Quoted text:
• • • • • • •
I left work at 1130 on Friday (12 Oct 2007) and headed home to replace my taillight bulb and load my bike. Here's everything I took:
     Left side case: first aid kit, tire repair kit, air pump, compression sack w/fleece jacket liner, sweatpants, and heavy gloves.
     Right side case: bag w/ clothes (2 t-shirts, 2 pr socks, 2 pr unders, 1 pr basketball shorts), good leather gloves, shaving/toiletries kit
     Tail pack: laptop computer (in padded sleeve), book to read if I had time, cabling for camera/computer/GPS, notebook & bonus listing, spare battery for camera, extra pens.
     Top case: tools, spare bulbs, baseball cap.
     Tank bag: camera, painter's tape, cell phone.

I was on the road by 1.30, hit Safeway to buy a 6-pack of juice and some sharpie markers, then pretty much rode straight to Lynchburg.  I gassed up before going and got gas along the way, arriving with about 60 miles gone on the tank, leaving me with at least 100, probably closer to 120.  I took I-95 to Occoquan/Lake Ridge, then US 1 to Stafford, then I-95 again to SR 3, 3 to Constitution Highway and thusly to some other back-ish roads, eventually ending up on US 15, then I-64, US 250, and finally US 29 just barely south of Charlottesville and on to Lynchburg.  The hotel/rally base was easily accessed from that road off the exit for Odd Fellows Road.  Odd fellows, indeed.

I checked in about 4.30 or quarter to 5 and established my first bonus of the rally - the "Guy From Canada" bonus, in which you must provide, upon check in, a 6-pack of your favorite beverage (my orange-pineapple juice), got settled in my room, and tracked down Chaz & Pam, the only other 10-hour riders I knew.  My friend Nancy (Kitty) and another BMWBMW guy, JB, were riding the 24-hour starting from Altoona.

The Rally masters (RMs), or Rally bastards (RBs) as they are often called, arranged for a deli/sandwich tray so everybody wouldn't have to scatter to the winds for supper.  Smart - I helped myself to a couple of cheese & spicy mustard sandwiches with onions & lettuce and enjoyed the pasta salad and pink lemonade as well.

The rider's meeting kicked off precisely at 7.30 with Scott announcing the first wild card bonus - 20 points for taking a picture of your bike in front of a laundromat with a "just married" sign on it.  He also announced the popular "license bonus" - by telling us to ask our starting odometer checker for the license envelope.  Don't ask?  Don't receive.  Don't receive, impossible to get the 35 points for not having to take your license out of the envelope - you know, for a friendly local police officer.  It's one of the ways they enforce the "no speeding" rule.  There were lots of other instructions, with constant reminders to READ THE INSTRUCTIONS in the rally books.
• • • • • • •
Information shown:

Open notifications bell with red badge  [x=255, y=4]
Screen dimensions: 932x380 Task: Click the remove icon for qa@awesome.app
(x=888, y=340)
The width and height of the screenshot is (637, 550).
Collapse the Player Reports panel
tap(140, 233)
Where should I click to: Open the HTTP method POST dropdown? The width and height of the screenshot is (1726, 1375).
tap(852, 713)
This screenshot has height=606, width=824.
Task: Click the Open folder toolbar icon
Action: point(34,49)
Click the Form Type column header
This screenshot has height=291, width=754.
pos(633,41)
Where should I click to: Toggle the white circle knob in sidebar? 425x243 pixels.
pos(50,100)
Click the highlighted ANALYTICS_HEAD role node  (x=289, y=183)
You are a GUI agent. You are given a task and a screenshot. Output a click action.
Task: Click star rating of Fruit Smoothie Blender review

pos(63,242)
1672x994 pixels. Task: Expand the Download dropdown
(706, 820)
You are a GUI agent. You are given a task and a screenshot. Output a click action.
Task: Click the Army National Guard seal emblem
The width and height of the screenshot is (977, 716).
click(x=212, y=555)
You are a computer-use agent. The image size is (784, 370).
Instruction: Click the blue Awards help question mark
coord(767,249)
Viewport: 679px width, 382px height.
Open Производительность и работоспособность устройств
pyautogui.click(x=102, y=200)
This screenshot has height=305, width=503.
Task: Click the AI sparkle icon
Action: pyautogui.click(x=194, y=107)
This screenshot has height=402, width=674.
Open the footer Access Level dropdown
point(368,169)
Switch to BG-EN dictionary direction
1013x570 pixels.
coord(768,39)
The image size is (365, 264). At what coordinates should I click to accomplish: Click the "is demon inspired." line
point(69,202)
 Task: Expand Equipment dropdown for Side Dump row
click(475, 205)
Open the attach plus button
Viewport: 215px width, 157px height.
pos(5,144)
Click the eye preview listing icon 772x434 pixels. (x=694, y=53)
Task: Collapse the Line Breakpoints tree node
• • • • • • •
Required task 1:
Answer these questions using the ride report:
(a) At what time did the rider's meeting start?
(b) What beverage did the writer provide for the "Guy From Canada" bonus?
(c) Which items were packed in the top case?
Required task 2:
Repeat the passage of the ride report word for word, starting with "Right side case: bag" and going on through "bulbs, baseball cap.".

Expected output 1:
(a) 7.30
(b) Orange-pineapple juice
(c) Tools, spare bulbs, and a baseball cap

Expected output 2:
Right side case: bag w/ clothes (2 t-shirts, 2 pr socks, 2 pr unders, 1 pr basketball shorts), good leather gloves, shaving/toiletries kit
     Tail pack: laptop computer (in padded sleeve), book to read if I had time, cabling for camera/computer/GPS, notebook & bonus listing, spare battery for camera, extra pens.
     Top case: tools, spare bulbs, baseball cap.